Fig. 5: Dynamic modelling of sensory input and motor output relationships.

This figure displays the mathematical functions derived from system identification techniques, quantifying the dynamic relationship between sensory inputs and motor outputs. Each curve represents a model fit, demonstrating how the system adapts to varying inputs and predicts motor responses, closely mimicking the adaptive responses observed in human neurophysiological processes. The transduction functions in this figure represent the dynamic relationship between afferent tactile signals and efferent motor responses, quantifying how sensory input (S) influences motor output over time and modelling the adaptive responses observed in human neurophysiological processes. The functions were derived using the ‘System Identification’ toolbox in MATLAB®, based on input-output data from our experiments.
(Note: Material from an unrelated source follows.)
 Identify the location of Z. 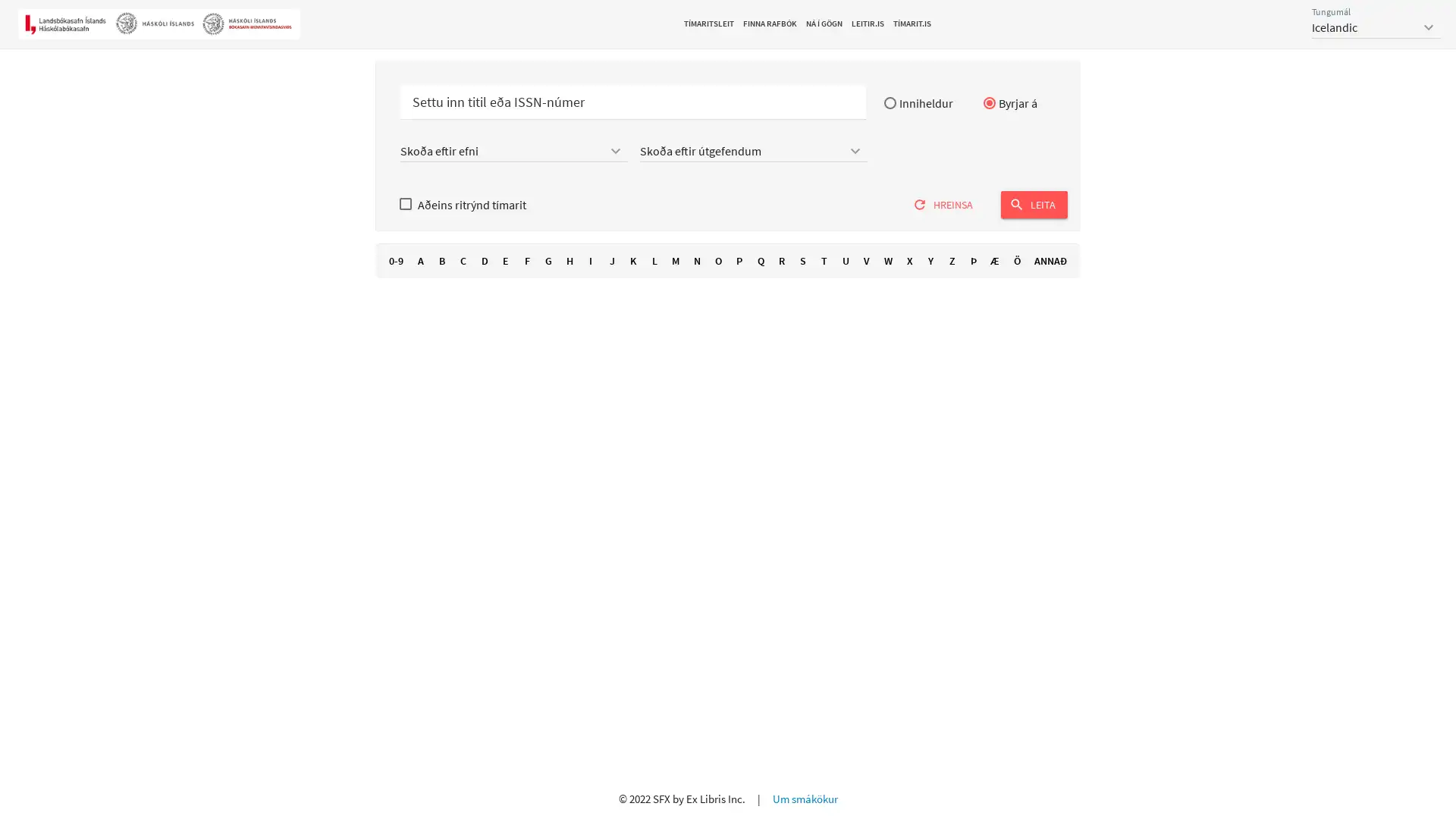
(950, 259).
For active grasping, the function is \(\frac{{{{\rm{a}}}}}{{{{{\rm{S}}}}}^{2}+{{{\rm{bS}}}}+{{{\rm{c}}}}}\), and for reactive grasping, the function is \(\frac{{{{\rm{a}}}}}{{{{{{\rm{bS}}}}}^{3}+{{{\rm{cS}}}}}^{2}+{{{\rm{dS}}}}+{{{\rm{e}}}}}\), where a, b, c, d, and e are parameters optimized to fit the observed data. These functions capture the nonlinear and complex dynamics between sensory inputs and motor outputs. The detailed development process is presented in the ‘Methods’ section, and the MATLAB code used to derive these functions is provided as Data S2 in the supplementary material.